Mr Fiifi Boafo, Senior Public Affairs Manager, COCOBOD
Mr Fiifi Boafo, Senior Public Affairs Manager, COCOBOD

Let’s create Ghanaian cocoa entrepreneurs – COCOBOD

The Ghana Cocoa Board (COCOBOD) has challenged Ghanaians to take keen interest in the cocoa sector value chain by investing in business opportunities in the sector beyond farming.

It said while the country had distinguished itself to become the second biggest producer of cocoa, and only supplier of premium quality beans in the world, it was yet to produce big time entrepreneurs in the cocoa sector to rival their counterparts in other countries.
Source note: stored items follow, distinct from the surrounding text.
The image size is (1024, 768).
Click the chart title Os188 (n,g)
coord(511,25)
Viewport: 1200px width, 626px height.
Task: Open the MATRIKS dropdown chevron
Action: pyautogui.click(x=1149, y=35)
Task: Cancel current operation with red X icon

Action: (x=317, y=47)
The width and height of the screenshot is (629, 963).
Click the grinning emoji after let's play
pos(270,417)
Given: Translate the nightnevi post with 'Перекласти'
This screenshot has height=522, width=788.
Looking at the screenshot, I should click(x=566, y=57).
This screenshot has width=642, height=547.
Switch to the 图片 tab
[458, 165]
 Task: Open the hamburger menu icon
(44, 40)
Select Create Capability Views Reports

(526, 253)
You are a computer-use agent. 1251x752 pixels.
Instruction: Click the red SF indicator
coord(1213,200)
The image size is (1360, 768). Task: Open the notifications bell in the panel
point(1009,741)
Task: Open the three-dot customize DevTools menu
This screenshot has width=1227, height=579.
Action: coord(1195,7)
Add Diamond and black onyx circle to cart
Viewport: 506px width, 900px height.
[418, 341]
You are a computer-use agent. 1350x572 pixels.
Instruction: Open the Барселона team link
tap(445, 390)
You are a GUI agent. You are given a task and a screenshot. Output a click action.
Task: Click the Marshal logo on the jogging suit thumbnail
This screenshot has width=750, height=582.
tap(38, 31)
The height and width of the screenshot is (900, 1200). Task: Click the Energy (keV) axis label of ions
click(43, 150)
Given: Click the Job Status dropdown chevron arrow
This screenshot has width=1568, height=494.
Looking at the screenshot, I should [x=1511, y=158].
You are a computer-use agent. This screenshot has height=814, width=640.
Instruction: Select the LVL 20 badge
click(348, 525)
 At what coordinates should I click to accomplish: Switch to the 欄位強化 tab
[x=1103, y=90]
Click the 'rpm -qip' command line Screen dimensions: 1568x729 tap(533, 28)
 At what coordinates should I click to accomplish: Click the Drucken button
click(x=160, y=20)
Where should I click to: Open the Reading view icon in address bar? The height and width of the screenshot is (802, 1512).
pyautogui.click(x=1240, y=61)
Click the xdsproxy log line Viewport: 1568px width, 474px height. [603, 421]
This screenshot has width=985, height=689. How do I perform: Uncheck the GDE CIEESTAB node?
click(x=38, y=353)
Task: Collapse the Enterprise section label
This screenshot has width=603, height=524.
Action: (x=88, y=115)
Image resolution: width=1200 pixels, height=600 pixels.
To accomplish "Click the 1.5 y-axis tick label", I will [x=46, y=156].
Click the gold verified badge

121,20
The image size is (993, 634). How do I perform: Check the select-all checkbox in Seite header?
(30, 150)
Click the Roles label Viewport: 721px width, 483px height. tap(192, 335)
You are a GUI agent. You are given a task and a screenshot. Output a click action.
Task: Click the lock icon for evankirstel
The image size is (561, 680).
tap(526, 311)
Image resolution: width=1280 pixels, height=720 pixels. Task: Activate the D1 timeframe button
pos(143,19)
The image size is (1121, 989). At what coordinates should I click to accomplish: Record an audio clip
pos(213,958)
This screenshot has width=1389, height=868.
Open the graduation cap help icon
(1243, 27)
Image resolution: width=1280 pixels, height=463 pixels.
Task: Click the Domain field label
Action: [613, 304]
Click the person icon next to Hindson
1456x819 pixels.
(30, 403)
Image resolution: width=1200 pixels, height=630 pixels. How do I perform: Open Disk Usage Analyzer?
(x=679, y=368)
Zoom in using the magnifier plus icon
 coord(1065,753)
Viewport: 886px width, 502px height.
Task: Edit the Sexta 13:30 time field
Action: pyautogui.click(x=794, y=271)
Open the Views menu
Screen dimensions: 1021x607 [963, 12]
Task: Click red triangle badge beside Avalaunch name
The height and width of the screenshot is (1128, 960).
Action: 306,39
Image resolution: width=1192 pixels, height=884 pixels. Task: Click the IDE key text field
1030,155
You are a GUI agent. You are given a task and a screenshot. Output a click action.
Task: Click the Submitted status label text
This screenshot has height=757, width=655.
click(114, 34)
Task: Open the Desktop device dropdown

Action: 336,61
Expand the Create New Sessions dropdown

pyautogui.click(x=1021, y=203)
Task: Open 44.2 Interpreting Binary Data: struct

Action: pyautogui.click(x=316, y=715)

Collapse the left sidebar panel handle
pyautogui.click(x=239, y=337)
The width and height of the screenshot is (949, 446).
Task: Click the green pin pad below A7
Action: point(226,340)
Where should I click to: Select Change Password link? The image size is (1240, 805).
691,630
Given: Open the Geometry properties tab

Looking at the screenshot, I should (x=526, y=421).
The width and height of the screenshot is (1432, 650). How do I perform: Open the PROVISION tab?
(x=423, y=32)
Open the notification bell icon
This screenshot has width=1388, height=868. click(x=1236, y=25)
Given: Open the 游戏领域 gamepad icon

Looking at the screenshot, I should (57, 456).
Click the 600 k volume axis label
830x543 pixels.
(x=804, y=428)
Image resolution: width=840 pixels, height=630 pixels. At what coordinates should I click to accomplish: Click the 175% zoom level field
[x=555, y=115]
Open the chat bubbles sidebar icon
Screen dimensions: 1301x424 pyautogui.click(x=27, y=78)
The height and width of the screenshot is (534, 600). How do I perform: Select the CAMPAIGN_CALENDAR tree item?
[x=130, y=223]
A Senior Public Affairs Manager at COCOBOD, Mr Fiifi Boafo, said this was in spite of the fact that the sector offered enormous business opportunities, right from input supplies through the manufacturing of equipment to the processing of the bean into finished products.

Mr Boafo said at the senior high school (SHS) National Culinary Competitions last week in Accra that people needed to invest a little more of their interest, commitment and finances into the cocoa sector and stand the chance of flourishing into great cocoa entrepreneurs from the country.

He noted that beyond serving as sources of income to the business owners and the economy, the emergence of Ghanaian cocoa entrepreneurs would go a long way to improve the lot of farmers and the other players in the sector.  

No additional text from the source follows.